### Task
Would you set down every entry again, exactly as written?

START Record excerpts

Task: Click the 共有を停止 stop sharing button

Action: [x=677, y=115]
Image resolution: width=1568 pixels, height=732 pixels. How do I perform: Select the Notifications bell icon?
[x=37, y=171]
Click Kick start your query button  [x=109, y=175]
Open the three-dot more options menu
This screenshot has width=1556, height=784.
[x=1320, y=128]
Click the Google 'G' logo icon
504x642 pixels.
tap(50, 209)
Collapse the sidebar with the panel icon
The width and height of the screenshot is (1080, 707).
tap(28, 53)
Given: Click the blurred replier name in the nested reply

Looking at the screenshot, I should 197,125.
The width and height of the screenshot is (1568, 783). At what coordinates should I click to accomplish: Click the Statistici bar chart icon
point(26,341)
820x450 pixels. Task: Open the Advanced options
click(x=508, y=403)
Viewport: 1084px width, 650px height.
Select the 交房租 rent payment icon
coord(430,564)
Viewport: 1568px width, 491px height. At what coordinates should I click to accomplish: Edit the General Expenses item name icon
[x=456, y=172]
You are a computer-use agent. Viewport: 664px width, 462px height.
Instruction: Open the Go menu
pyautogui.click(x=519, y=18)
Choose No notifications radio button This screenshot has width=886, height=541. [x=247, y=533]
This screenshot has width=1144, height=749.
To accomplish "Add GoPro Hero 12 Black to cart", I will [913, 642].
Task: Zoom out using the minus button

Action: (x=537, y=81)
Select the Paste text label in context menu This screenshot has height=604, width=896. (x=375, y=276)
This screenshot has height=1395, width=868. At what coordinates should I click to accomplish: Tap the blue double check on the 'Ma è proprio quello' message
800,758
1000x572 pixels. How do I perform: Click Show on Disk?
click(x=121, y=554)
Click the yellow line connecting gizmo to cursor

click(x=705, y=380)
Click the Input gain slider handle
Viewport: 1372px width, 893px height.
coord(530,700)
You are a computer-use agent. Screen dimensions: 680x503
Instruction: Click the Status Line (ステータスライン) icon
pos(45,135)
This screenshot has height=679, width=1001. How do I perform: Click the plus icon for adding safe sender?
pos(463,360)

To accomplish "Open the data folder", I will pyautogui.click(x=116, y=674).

END Record excerpts

### Solution
Task: Click the 共有を停止 stop sharing button

Action: [x=677, y=115]
Image resolution: width=1568 pixels, height=732 pixels. How do I perform: Select the Notifications bell icon?
[x=37, y=171]
Click Kick start your query button  [x=109, y=175]
Open the three-dot more options menu
This screenshot has width=1556, height=784.
[x=1320, y=128]
Click the Google 'G' logo icon
504x642 pixels.
tap(50, 209)
Collapse the sidebar with the panel icon
The width and height of the screenshot is (1080, 707).
tap(28, 53)
Given: Click the blurred replier name in the nested reply

Looking at the screenshot, I should 197,125.
The width and height of the screenshot is (1568, 783). At what coordinates should I click to accomplish: Click the Statistici bar chart icon
point(26,341)
820x450 pixels. Task: Open the Advanced options
click(x=508, y=403)
Viewport: 1084px width, 650px height.
Select the 交房租 rent payment icon
coord(430,564)
Viewport: 1568px width, 491px height. At what coordinates should I click to accomplish: Edit the General Expenses item name icon
[x=456, y=172]
You are a computer-use agent. Viewport: 664px width, 462px height.
Instruction: Open the Go menu
pyautogui.click(x=519, y=18)
Choose No notifications radio button This screenshot has width=886, height=541. [x=247, y=533]
This screenshot has width=1144, height=749.
To accomplish "Add GoPro Hero 12 Black to cart", I will [913, 642].
Task: Zoom out using the minus button

Action: (x=537, y=81)
Select the Paste text label in context menu This screenshot has height=604, width=896. (x=375, y=276)
This screenshot has height=1395, width=868. At what coordinates should I click to accomplish: Tap the blue double check on the 'Ma è proprio quello' message
800,758
1000x572 pixels. How do I perform: Click Show on Disk?
click(x=121, y=554)
Click the yellow line connecting gizmo to cursor

click(x=705, y=380)
Click the Input gain slider handle
Viewport: 1372px width, 893px height.
coord(530,700)
You are a computer-use agent. Screen dimensions: 680x503
Instruction: Click the Status Line (ステータスライン) icon
pos(45,135)
This screenshot has height=679, width=1001. How do I perform: Click the plus icon for adding safe sender?
pos(463,360)

To accomplish "Open the data folder", I will pyautogui.click(x=116, y=674).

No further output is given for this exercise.